** What is being asked **
Find the line that contains "Screen dimensions: 855x532"; please output it and each line after it, exactly as shown, up to the end of the entries below, skipping pictures.

** Data shown **
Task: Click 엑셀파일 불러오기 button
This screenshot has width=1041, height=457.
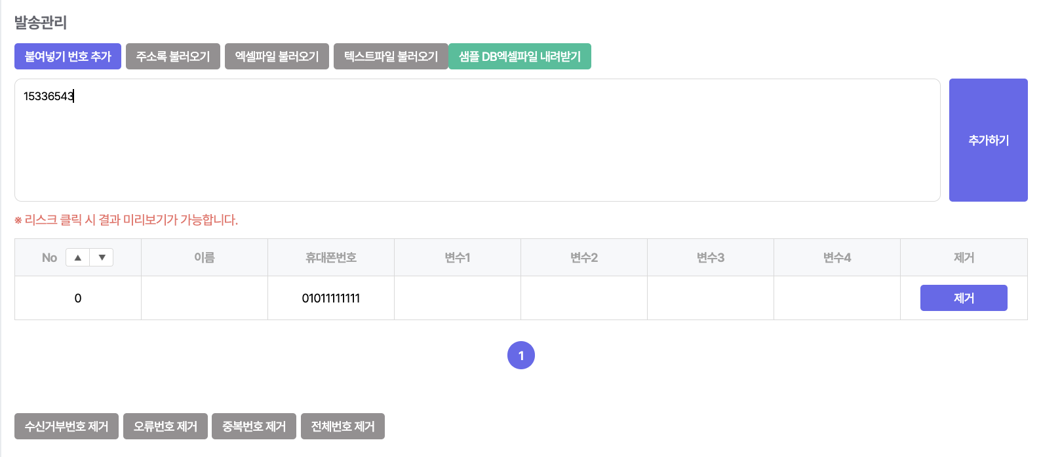Action: (277, 56)
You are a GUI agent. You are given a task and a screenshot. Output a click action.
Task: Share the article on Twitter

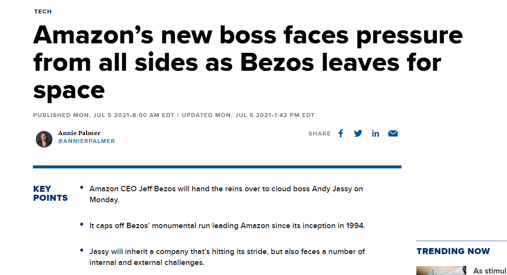coord(358,134)
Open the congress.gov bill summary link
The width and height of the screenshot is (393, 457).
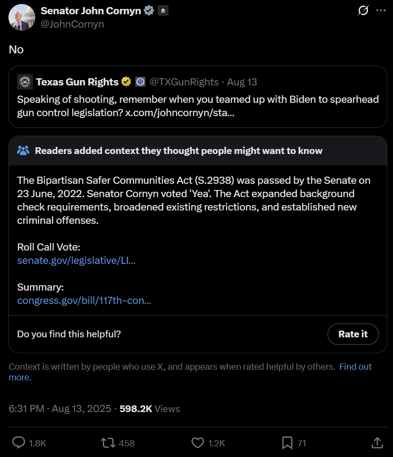84,300
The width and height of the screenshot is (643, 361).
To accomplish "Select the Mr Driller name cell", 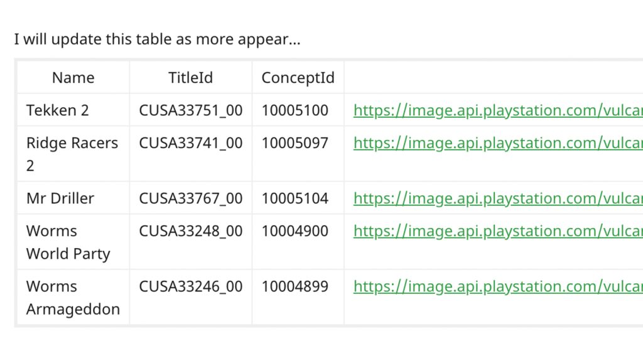I will pyautogui.click(x=60, y=199).

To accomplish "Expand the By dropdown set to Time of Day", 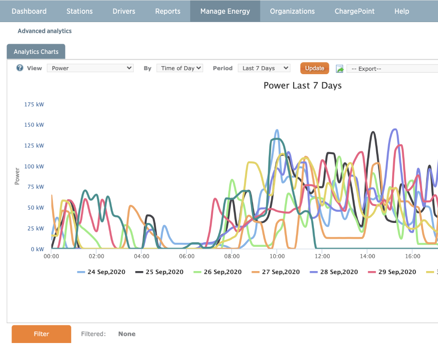I will click(180, 68).
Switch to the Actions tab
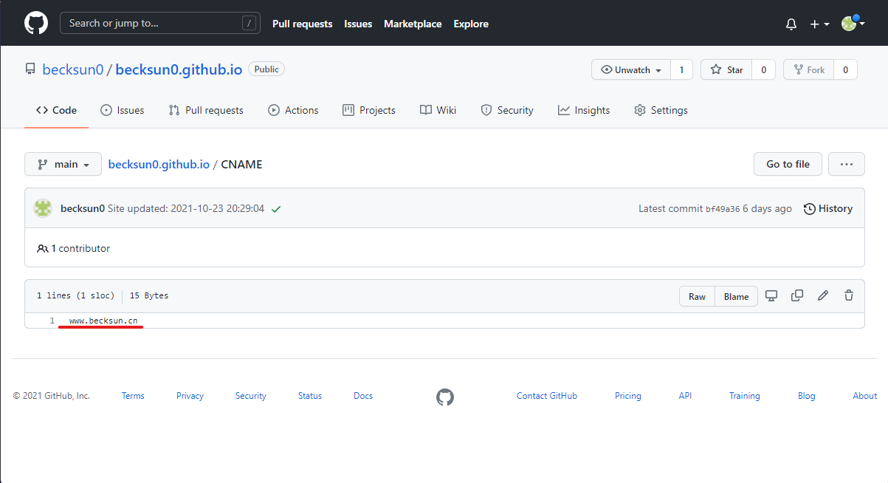This screenshot has height=483, width=888. (x=293, y=110)
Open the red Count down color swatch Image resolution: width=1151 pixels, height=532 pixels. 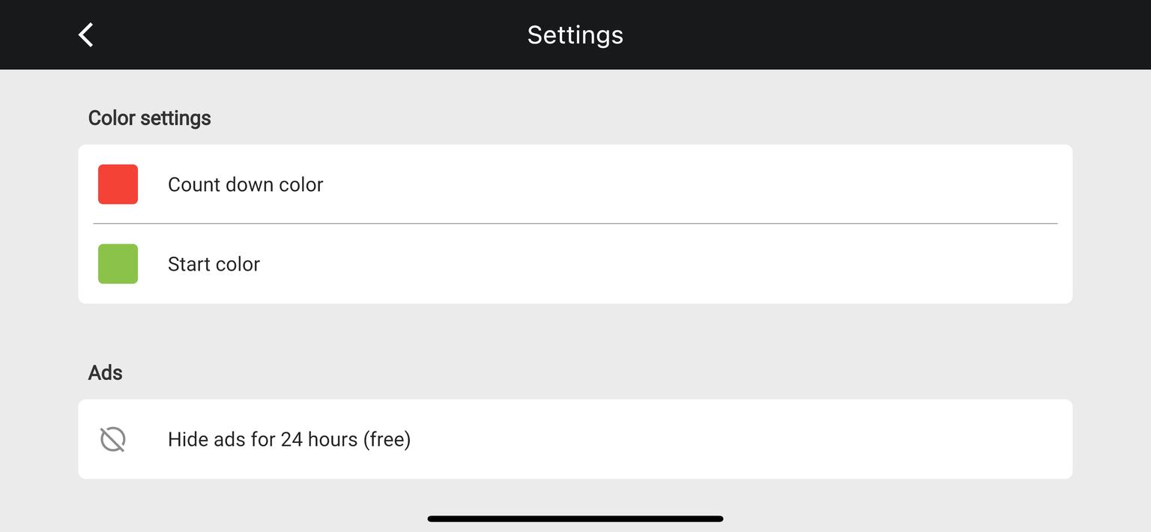(x=118, y=184)
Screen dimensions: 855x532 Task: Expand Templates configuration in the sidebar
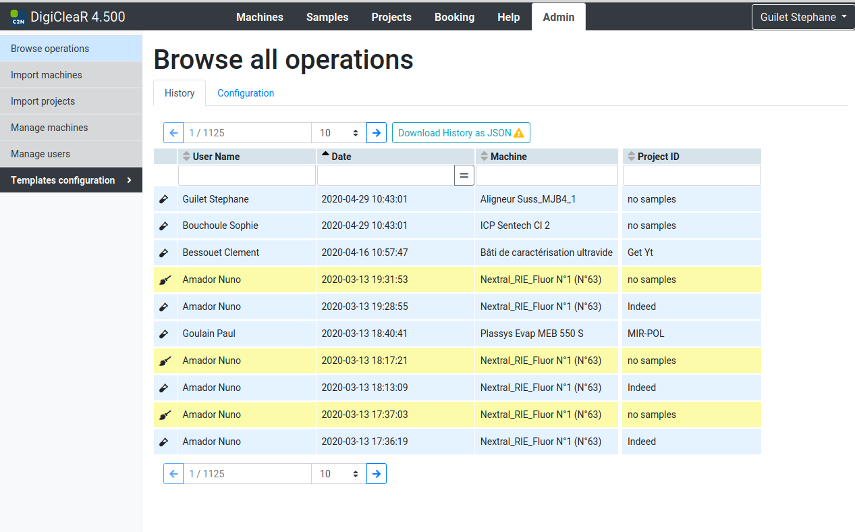point(71,180)
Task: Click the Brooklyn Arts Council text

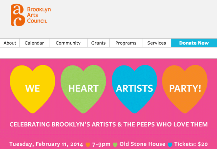Action: (39, 15)
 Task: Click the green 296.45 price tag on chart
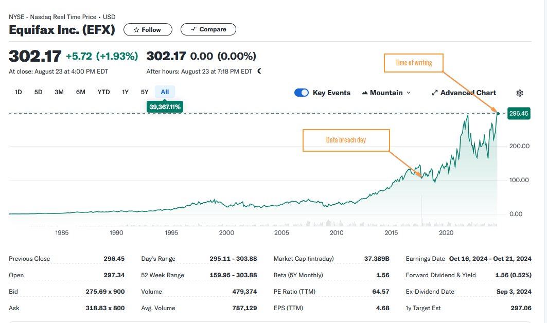pyautogui.click(x=519, y=113)
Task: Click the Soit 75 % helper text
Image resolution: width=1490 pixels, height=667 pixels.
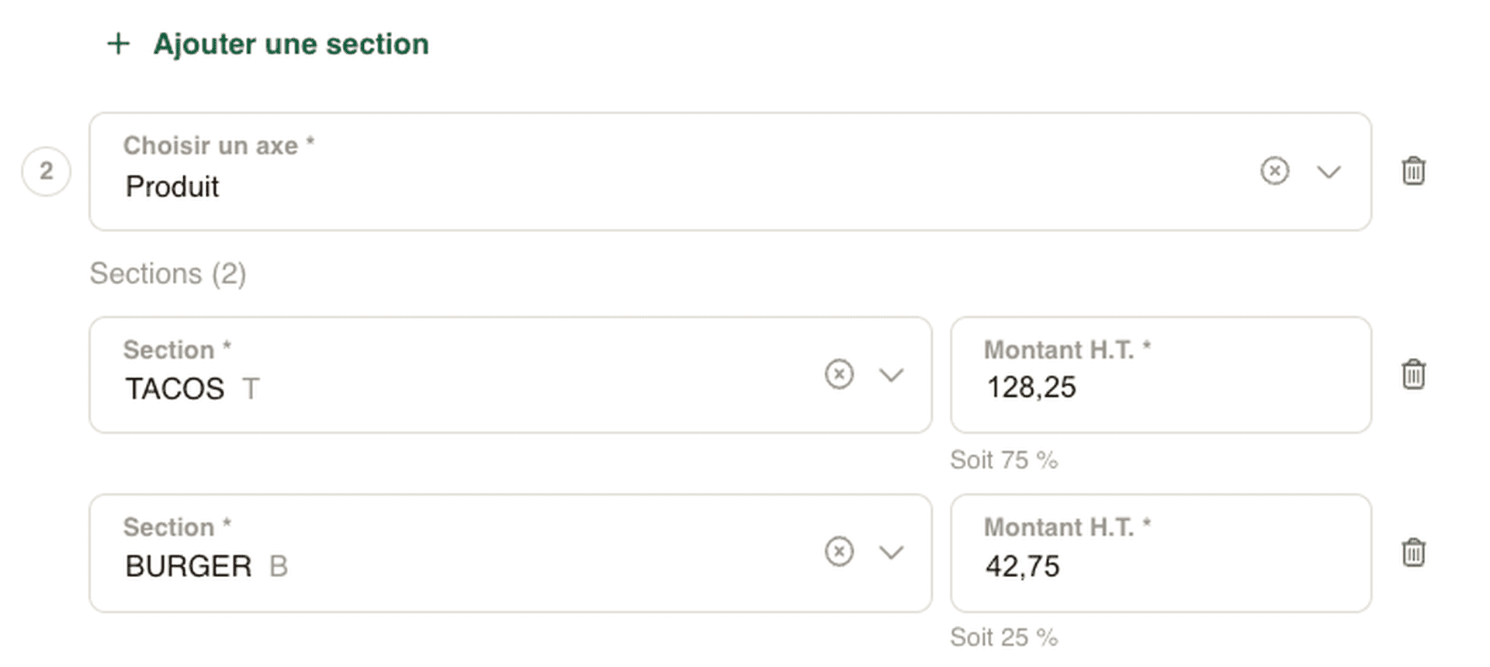Action: coord(1003,460)
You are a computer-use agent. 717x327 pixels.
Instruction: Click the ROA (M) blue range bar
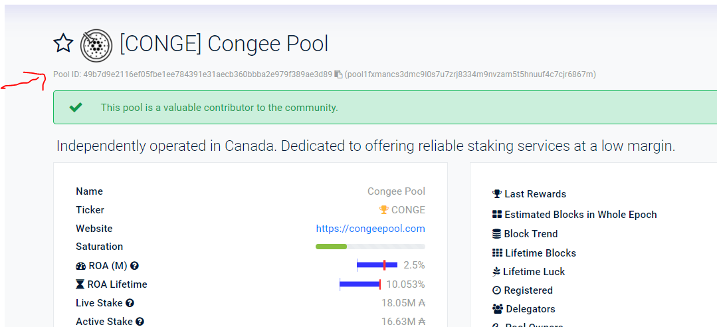377,265
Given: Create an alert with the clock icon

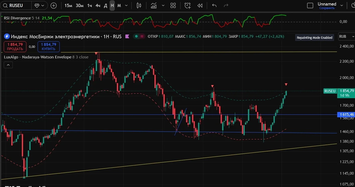Looking at the screenshot, I should [188, 5].
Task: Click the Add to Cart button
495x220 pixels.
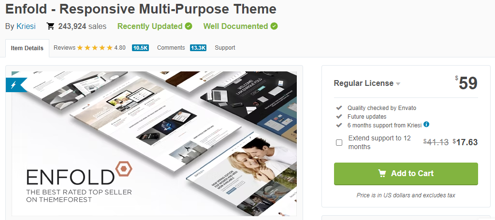Action: 406,174
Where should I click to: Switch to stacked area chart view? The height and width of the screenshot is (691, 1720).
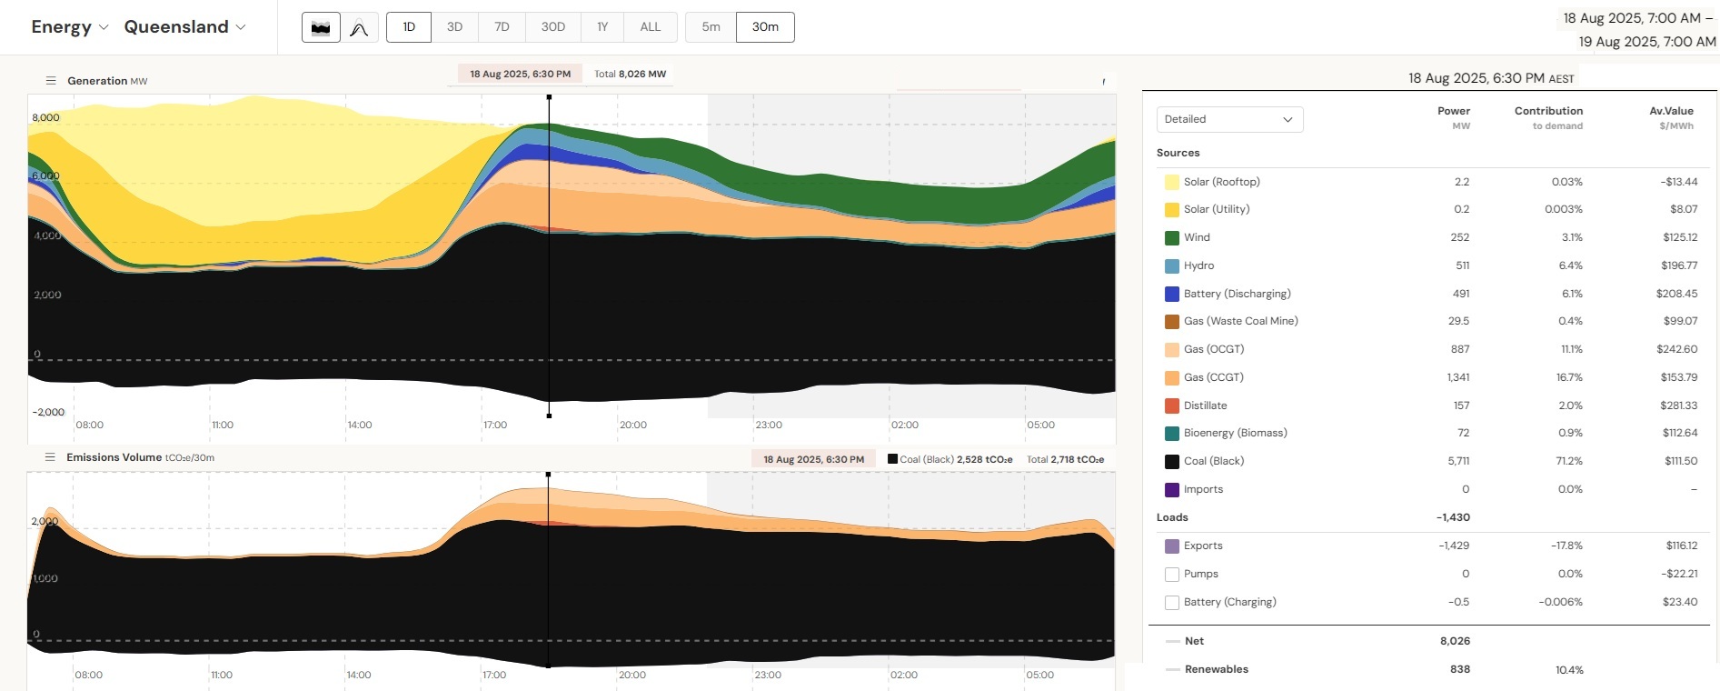321,27
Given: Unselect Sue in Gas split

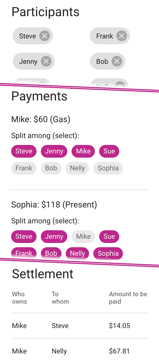Looking at the screenshot, I should pos(109,151).
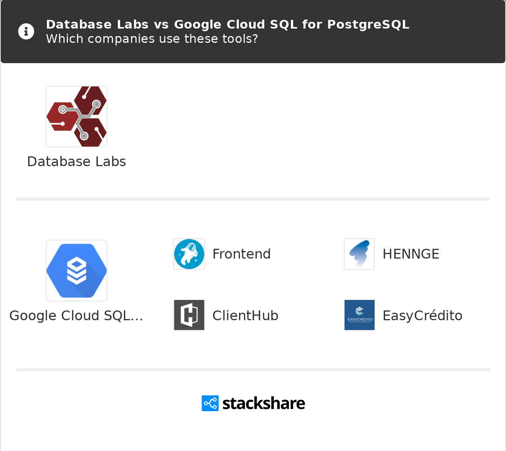Click the ClientHub gray H logo
This screenshot has width=506, height=451.
coord(189,315)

** Solution for this problem **
Screen dimensions: 855x532 Task: Expand Templates configuration in the sidebar
point(71,180)
Task: Click the Brooklyn Arts Council text

Action: (39, 15)
 Task: Click the green 296.45 price tag on chart
pyautogui.click(x=519, y=113)
Task: Click the Soit 75 % helper text
Image resolution: width=1490 pixels, height=667 pixels.
Action: coord(1003,460)
You are a computer-use agent. 717x327 pixels.
Instruction: Click the ROA (M) blue range bar
377,265
Given: Create an alert with the clock icon

Looking at the screenshot, I should [188, 5].
Task: Click the Add to Cart button
495x220 pixels.
Action: 406,174
Where should I click to: Switch to stacked area chart view? The height and width of the screenshot is (691, 1720).
321,27
Given: Unselect Sue in Gas split

Looking at the screenshot, I should pos(109,151).
Click the ClientHub gray H logo
This screenshot has width=506, height=451.
coord(189,315)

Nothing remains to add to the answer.